ARTIFICIAL INTELLIGENCE IN ORAL PATHOLOGY: REVOLUTIONIZING DIAGNOSIS WHILE PRESERVING HUMAN EXPERTISE
DOI:
https://doi.org/10.33279/jkcd.v16i02.1034Abstract
Artificial intelligence has progressed from a speculative concept to a practical clinical tool, and oral pathology is at a notably crucial juncture. The field of oral pathology relies on microscopic analysis of tissue specimen, the exact task that machine learning has shown exceptional skill in automating. The issue isn’t whether AI will replace the oral pathologist, but rather how the field can leverage it while maintaining the discernment that characterizes accurate diagnosis.
Diagnosing oral epithelial dysplasia, grading oral squamous cell carcinoma, and differentiating reactive from neoplastic lesions all involve subjective interpretation, and interobserver variability remains a known challenge even with standardized criteria.

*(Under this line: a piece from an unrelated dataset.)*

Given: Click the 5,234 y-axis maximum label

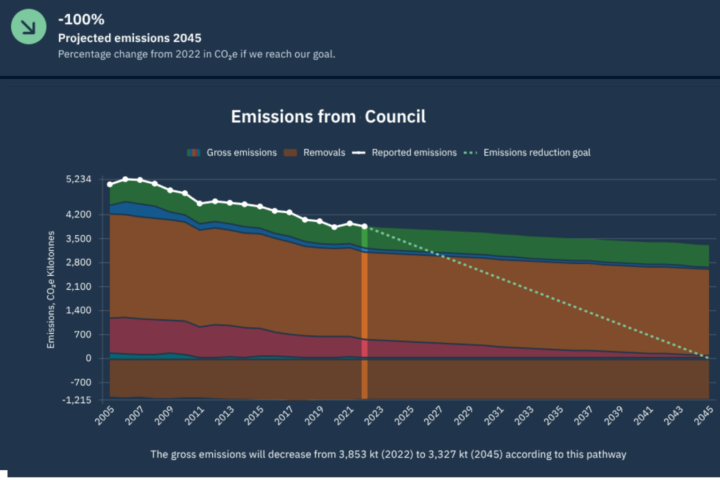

Whole-slide imaging has made it possible to digitize glass slides with high reliability, and deep learning algorithms trained on these images have shown encouraging results in detecting dysplasia, identifying malignant features, and classifying oral squamous cell carcinoma — facilitating rapid screening of extensive case volumes and highlighting specimens requiring further examination.
Oral squamous cell carcinoma is a major world-wide health challenge, but its impact is heavily concentrated in South Asia. Timely diagnosis continues to be the strongest indicator of survival; however, delays in reporting continue, and there is a shortage of trained oral pathologists in Pakistan. AI-powered systems, combined with telepathology, could bridge that access gap and bring specialist-level evaluations even into disadvantaged regions — as long as the necessary infrastructure, data protection, and faculty training are established to facilitate it.
None of this positions AI as a complete answer. Model performance depends on the data it was trained on, and many published systems rely on small, single-institution datasets that may not generalize across populations, scanners, or staining protocols. Algorithms built on data from developed countries should not be implemented locally without independent validation. The ethical questions are just as unsettled: most deep learning systems remain “black boxes,” and in a field where diagnosis directly shapes patient outcomes, that lack of explainability is a real barrier to trust, not a minor inconvenience.
In addition, fundamentally, histopathological diagnosis is not solely pattern identification. It requires recording accurate clinical history, radiographic findings, and molecular data, and clear communication with clinicians and patients—skills no algorithm currently replicates.
The future of oral pathology will be defined by collaboration with AI rather than competition. Pathologists who understand AI, contribute to its development, and critically assess evolving tools will shape how it is used—and will keep it accountable to patient welfare rather than convenience. The task now is not simply to adopt these tools, but to guide their implementation through research, training, and sound validation. The microscope is becoming a digital platform; the judgment behind it still has to be human.